Rob Farley (t|b) is of the opinion that coding values that help with efficiency are better than rigidly enforced standards, although he as a consultant abides by his customer’s needs in this regard. ‘Coding standards are not a bad thing. But I think values are better. Valuing readable code, valuing comments that explain the reasons for coding decisions, and valuing patterns that avoid problems, can raise the quality of the coding culture’.

Tom from Czech republic has a neat list of standards they abide by and try to enforce. I particularly liked what they said on specifying nullability on temp tables/table variables, and on code being idempotent – re runnable.

Kevin Chant talks about being consistent, and the importance of short, informative comments. Both points are valid and useful.

Aaron Bertrand has an amazing post on ‘controversial standard’ CAST Vs Convert – I really enjoyed reading this one. I always use CONVERT personally, but was not aware of the gotchas with CAST that he points out – such as with yyyy-mm-dd and British date, and of CAST being unsupported in other platforms. CONVERT for the win, and am glad I stuck with it. Aaron’s posts are always very informative, and packed with some snarky humor as well. Don’t miss reading this one!

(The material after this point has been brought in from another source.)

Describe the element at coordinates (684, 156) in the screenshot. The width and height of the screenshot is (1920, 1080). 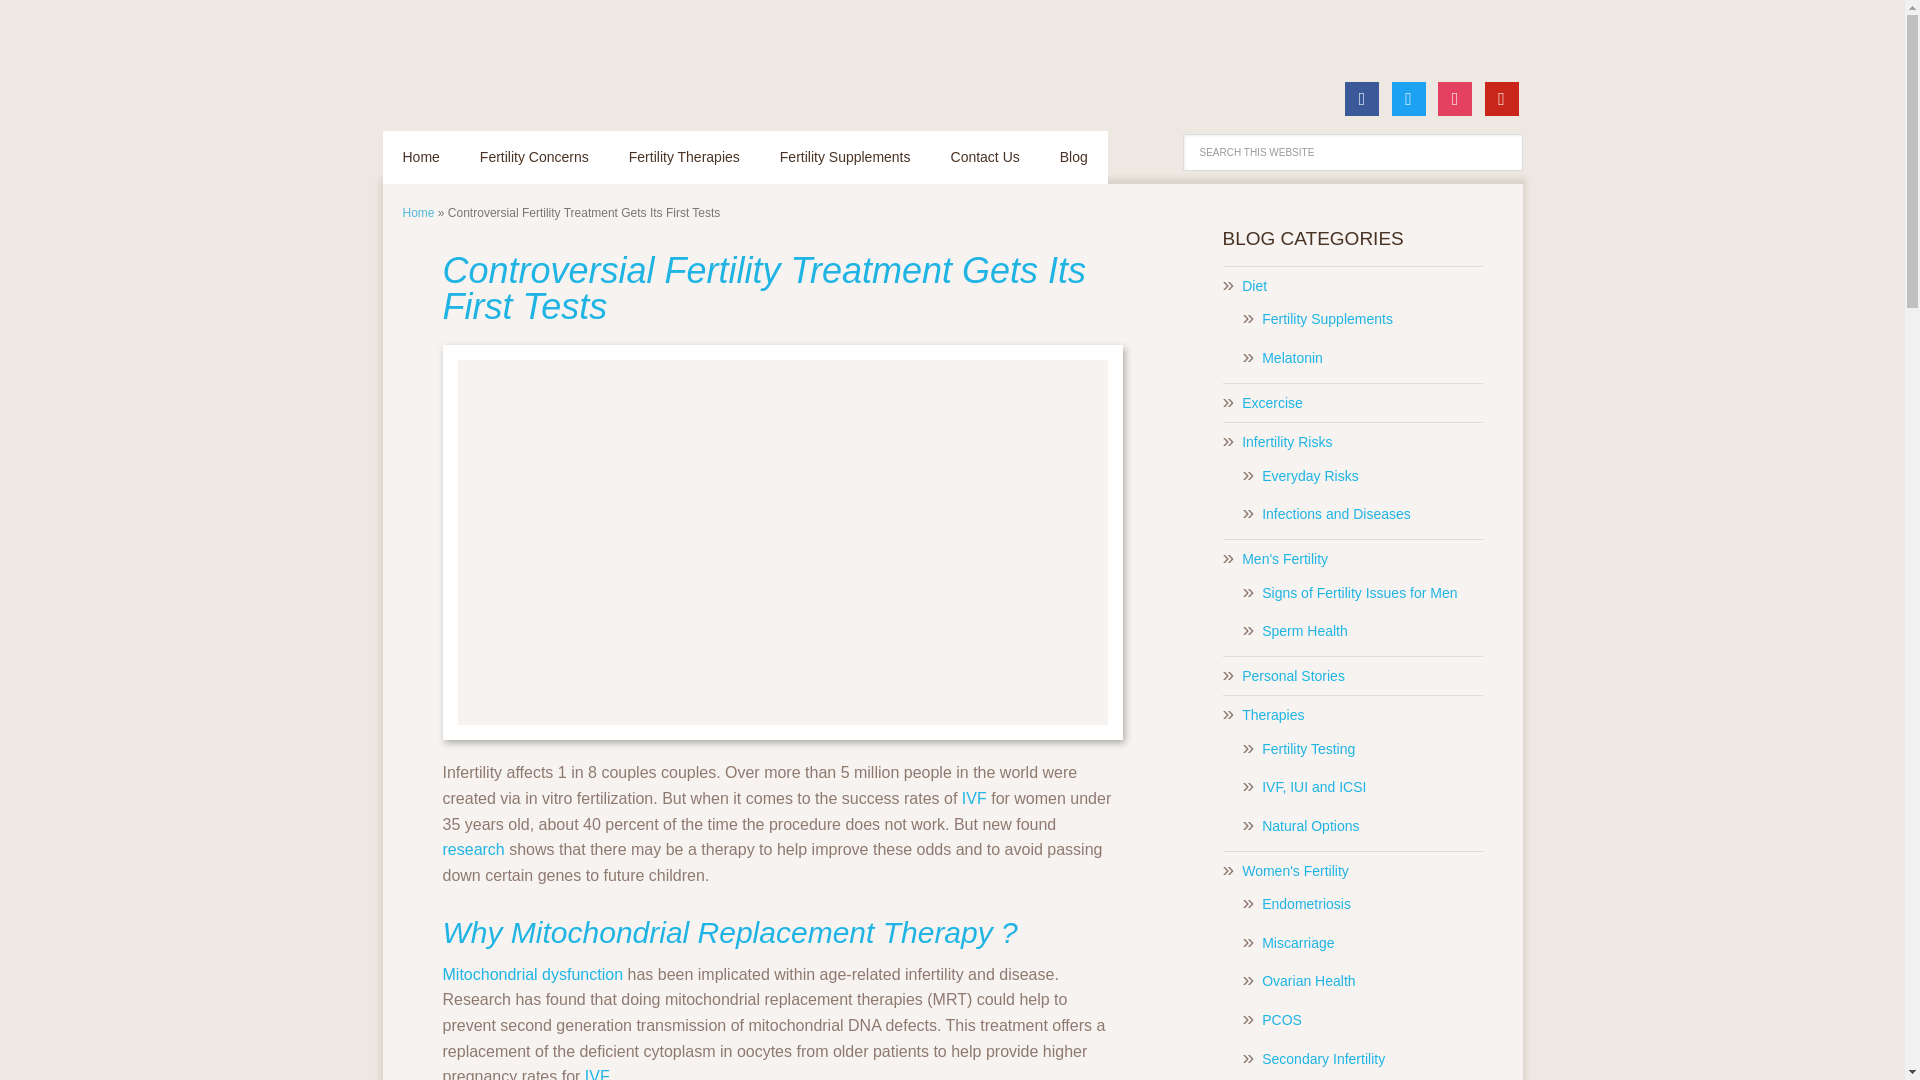
I see `Fertility Therapies` at that location.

Glenn Berry has a nice post where he talks of some basic coding standards, defends his use of NOLOCK and OPTION RECOMPILE on his DMV queries (I believe this is totally fine and use his queries extensively). In the end , he too is of the same opinion as Rob Farley – that ‘it is much more important to have functional, readable code that performs well and is easier to maintain.’.

Deborah Melkin has a post that lists the coding standards she thinks are important. She raises an important point – do you fail a PR if a standard is not met if it is not that critical, or just flag it as something to be fixed later? She also discusses the burden of being the ‘one person’ on the team who has to enforce standards and how hard that can sometimes be.

My good friend Steve Jones lists a few standards he thinks are important but emphasizes that it is important there is a standard to begin with. He also has a gentle rebuke for me for hosting this blog party 4 times and wants more new folks to start hosting T-SQL Tuesdays going forward. If you are reading this and are interested in hosting, please contact him on twitter.

Deepthi Goguri has an excellent blog post on T-SQL practices she wished she knew earlier..it is packed with various tools and tips any T-SQL programmer can use. I did not know of PoorSQL as a formatting tool, and I also appreciated the tip on updating statistics after importing a large number of rows. Well done, Deepthi!

Ken Fisher talks of organizational politics with standards – and the importance of having one set of standards everyone in the organization agrees to. I can totally see how this can be a problem in a large organization.

Gerard Jaryczewski is writing his first T-SQL Tuesday post – welcome Gerard!! He talks of the importance of simplicity and consistency as T-SQL Standards, naming conventions and adhering to the naming convention of the domain the language uses.

Hugo Kornelis, an amazing friend I look to for T-SQL related knowledge and guidance talks about having one standard and sticking to it even if you disagree. He also has an interesting take on prefixing view names, something I freely admit I’ve done and enforced as a standard many times..Hugo believes tables and views have to be interchangeable, so you don’t need to be named differently and there are other ways to find out if something is a view..my take personally has been that view is considered code while a table isn’t..so knowing what is code helps in including it for various purposes of analysis. Regardless I respect Hugo’s stance and will consider it going forward for my standards too.

That is it!! Thank you to everyone who participated and shared your nuggets of wisdom.